Reproduce the listing below, swapping each occurrence of "dropdown" for "drop-down list" and leaving everything else unaltered.

Dataset records →
──────────────────────────────

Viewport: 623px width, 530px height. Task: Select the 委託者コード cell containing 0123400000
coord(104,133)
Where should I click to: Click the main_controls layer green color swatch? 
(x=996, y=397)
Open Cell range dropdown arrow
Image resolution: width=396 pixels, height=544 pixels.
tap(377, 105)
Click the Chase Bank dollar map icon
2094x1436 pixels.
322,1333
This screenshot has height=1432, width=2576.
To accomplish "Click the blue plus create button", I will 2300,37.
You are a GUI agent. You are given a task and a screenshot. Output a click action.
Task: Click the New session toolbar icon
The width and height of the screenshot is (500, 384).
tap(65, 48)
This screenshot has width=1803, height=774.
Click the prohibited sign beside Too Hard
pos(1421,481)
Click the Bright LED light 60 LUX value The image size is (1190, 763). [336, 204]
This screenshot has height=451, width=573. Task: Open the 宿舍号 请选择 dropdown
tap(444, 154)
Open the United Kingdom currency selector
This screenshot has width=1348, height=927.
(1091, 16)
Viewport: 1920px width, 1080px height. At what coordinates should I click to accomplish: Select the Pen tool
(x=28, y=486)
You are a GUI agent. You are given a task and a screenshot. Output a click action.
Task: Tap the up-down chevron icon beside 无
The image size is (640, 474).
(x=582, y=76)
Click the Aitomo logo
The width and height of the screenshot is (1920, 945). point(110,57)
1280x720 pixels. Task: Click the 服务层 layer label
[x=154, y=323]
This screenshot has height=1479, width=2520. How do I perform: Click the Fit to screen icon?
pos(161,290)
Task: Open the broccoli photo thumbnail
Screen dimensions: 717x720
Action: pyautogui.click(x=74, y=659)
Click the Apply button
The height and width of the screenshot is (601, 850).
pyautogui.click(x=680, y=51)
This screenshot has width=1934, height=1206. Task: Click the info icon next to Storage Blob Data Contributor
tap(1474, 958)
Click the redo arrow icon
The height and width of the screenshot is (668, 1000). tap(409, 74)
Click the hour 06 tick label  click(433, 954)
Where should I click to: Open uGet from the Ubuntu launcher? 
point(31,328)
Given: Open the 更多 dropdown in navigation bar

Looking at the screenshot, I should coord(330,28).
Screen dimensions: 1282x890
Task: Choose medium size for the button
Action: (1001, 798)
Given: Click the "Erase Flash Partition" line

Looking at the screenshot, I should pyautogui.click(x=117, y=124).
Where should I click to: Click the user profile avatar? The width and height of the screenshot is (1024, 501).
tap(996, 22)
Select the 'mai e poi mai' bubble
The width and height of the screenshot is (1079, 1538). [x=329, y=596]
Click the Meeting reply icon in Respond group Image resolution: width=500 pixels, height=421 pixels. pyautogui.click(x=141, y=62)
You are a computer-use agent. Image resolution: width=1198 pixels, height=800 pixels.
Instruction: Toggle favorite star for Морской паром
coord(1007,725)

──────────────────────────────

Exercise result →
Viewport: 623px width, 530px height. Task: Select the 委託者コード cell containing 0123400000
coord(104,133)
Where should I click to: Click the main_controls layer green color swatch? 
(x=996, y=397)
Open Cell range drop-down list arrow
Image resolution: width=396 pixels, height=544 pixels.
tap(377, 105)
Click the Chase Bank dollar map icon
2094x1436 pixels.
322,1333
This screenshot has height=1432, width=2576.
To accomplish "Click the blue plus create button", I will 2300,37.
You are a GUI agent. You are given a task and a screenshot. Output a click action.
Task: Click the New session toolbar icon
The width and height of the screenshot is (500, 384).
tap(65, 48)
This screenshot has width=1803, height=774.
Click the prohibited sign beside Too Hard
pos(1421,481)
Click the Bright LED light 60 LUX value The image size is (1190, 763). [336, 204]
This screenshot has height=451, width=573. Task: Open the 宿舍号 请选择 drop-down list
tap(444, 154)
Open the United Kingdom currency selector
This screenshot has width=1348, height=927.
(1091, 16)
Viewport: 1920px width, 1080px height. At what coordinates should I click to accomplish: Select the Pen tool
(x=28, y=486)
You are a GUI agent. You are given a task and a screenshot. Output a click action.
Task: Tap the up-down chevron icon beside 无
The image size is (640, 474).
(x=582, y=76)
Click the Aitomo logo
The width and height of the screenshot is (1920, 945). point(110,57)
1280x720 pixels. Task: Click the 服务层 layer label
[x=154, y=323]
This screenshot has height=1479, width=2520. How do I perform: Click the Fit to screen icon?
pos(161,290)
Task: Open the broccoli photo thumbnail
Screen dimensions: 717x720
Action: pyautogui.click(x=74, y=659)
Click the Apply button
The height and width of the screenshot is (601, 850).
pyautogui.click(x=680, y=51)
This screenshot has width=1934, height=1206. Task: Click the info icon next to Storage Blob Data Contributor
tap(1474, 958)
Click the redo arrow icon
The height and width of the screenshot is (668, 1000). tap(409, 74)
Click the hour 06 tick label  click(433, 954)
Where should I click to: Open uGet from the Ubuntu launcher? 
point(31,328)
Given: Open the 更多 drop-down list in navigation bar

Looking at the screenshot, I should coord(330,28).
Screen dimensions: 1282x890
Task: Choose medium size for the button
Action: (1001, 798)
Given: Click the "Erase Flash Partition" line

Looking at the screenshot, I should pyautogui.click(x=117, y=124).
Where should I click to: Click the user profile avatar? The width and height of the screenshot is (1024, 501).
tap(996, 22)
Select the 'mai e poi mai' bubble
The width and height of the screenshot is (1079, 1538). [x=329, y=596]
Click the Meeting reply icon in Respond group Image resolution: width=500 pixels, height=421 pixels. pyautogui.click(x=141, y=62)
You are a computer-use agent. Image resolution: width=1198 pixels, height=800 pixels.
Instruction: Toggle favorite star for Морской паром
coord(1007,725)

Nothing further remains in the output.